Besonders detailreich und spannend hat HANS-PETER WEINGAND diese Endphase im Kampf um die Abschaffung des Totalverbots in einem 2011 veröffentlichten Aufsatz beschrieben – siehe dazu den Literaturhinweis am Ende dieses Textes.
Am 8. Juli 1971 hob der Nationalrat den § 129 I b schließlich auf. Dieser hatte seit 1852, also fast 120 Jahre, die Zeiten und alle Zeitenwenden unverändert überdauert – die Monarchie, zwei Weltkriege, die Erste Republik, die Nazi-Zeit und die Besatzungszeit. Viele Menschen vieler Generationen haben unter diesem Verbot gelitten, es hat viele Existenzen und Leben zerstört. Es war ein langer Kampf, dieses Verbot loszuwerden. Und wäre es nach der ÖVP gegangen, wäre das auch 1971 noch nicht passiert. Die Aufhebung des Verbots haben wir nur der SPÖ (und ja, der FPÖ) zu verdanken, und da besonders herausragenden Persönlichkeiten wie Kreisky, Broda und Peter Schieder (1941–2013). Das sollten wir auch nie vergessen. Die ZeitgenossInnen haben es jedenfalls Kreisky und seinem Team gedankt – bei den vorgezogenen Nationalratswahlen am 10. Oktober 1971 errang Kreisky die absolute Mehrheit und konnte so eine Alleinregierung bilden, die nicht von der Unterstützung einer anderen Partei abhängig war. Kreisky sollte noch zweimal bei Nationalratswahlen die absolute Mehrheit gewinnen, wodurch die SPÖ bis 1983 allein weiterregieren konnte.
Literaturhinweis:
Hans-Peter Weingand: „Auch in Österreich wird der Nacht einmal der Morgen folgen.“ Die Beseitigung des Totalverbots homosexueller Handlungen in Österreich durch die Strafrechtsreform 1971, in: Martin Gössl: Von der Unzucht zum Menschenrecht. Eine Quellensammlung zu lesbisch-schwulen Themen in den Debatten des österreichischen Nationalrats von 1945 bis 2002. Edition Regenbogen 4, Wien u. a. 2011, S. 9–55. (Das Buch ist in der Buchhandlung Löwenherz erhältlich.)

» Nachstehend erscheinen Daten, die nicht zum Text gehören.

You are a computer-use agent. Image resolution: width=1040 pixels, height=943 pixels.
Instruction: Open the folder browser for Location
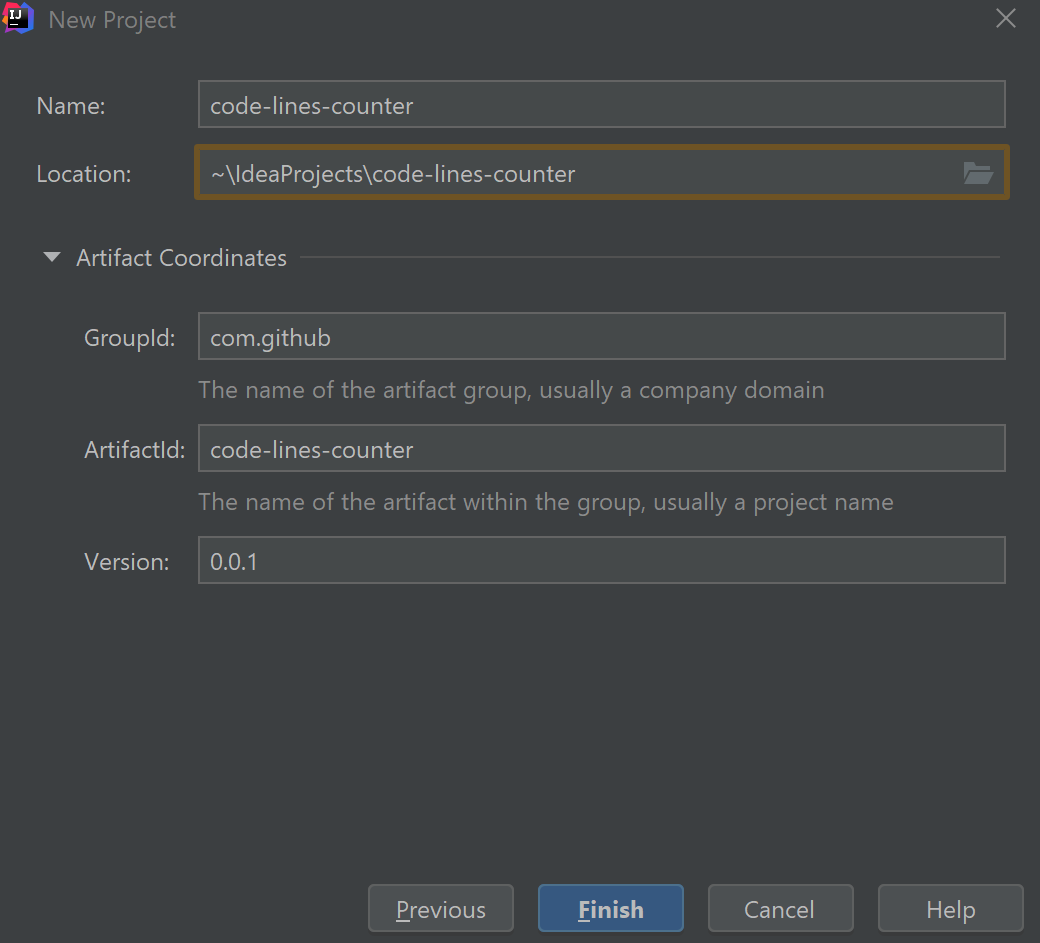[977, 173]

Weingands Aufsatz – mit einem Beitrag von Peter Schieder – ist das ultimative Standardwerk zu diesem Thema, ein echter Geheimtipp. Der Autor hat sich nicht nur naheliegende Quellen wie die Gesetzesvorschläge und Nationalratsdebatten näher angesehen, sondern auch die internen Protokolle des Justizausschusses sowie den Nachlass Christian Brodas durchforstet, in dem sich sämtliches Material zum Thema befand, das der legendäre Justizminister im eigenen Büro angesammelt hatte, inklusive persönliche Briefe von Schwulen an Broda. Besonders spannend sind die Unterlagen, die die heftigen Interventionen der römisch-katholischen Kirche dokumentieren, und die Materialien der Expertenkommission kurz vor Beschlussfassung 1971.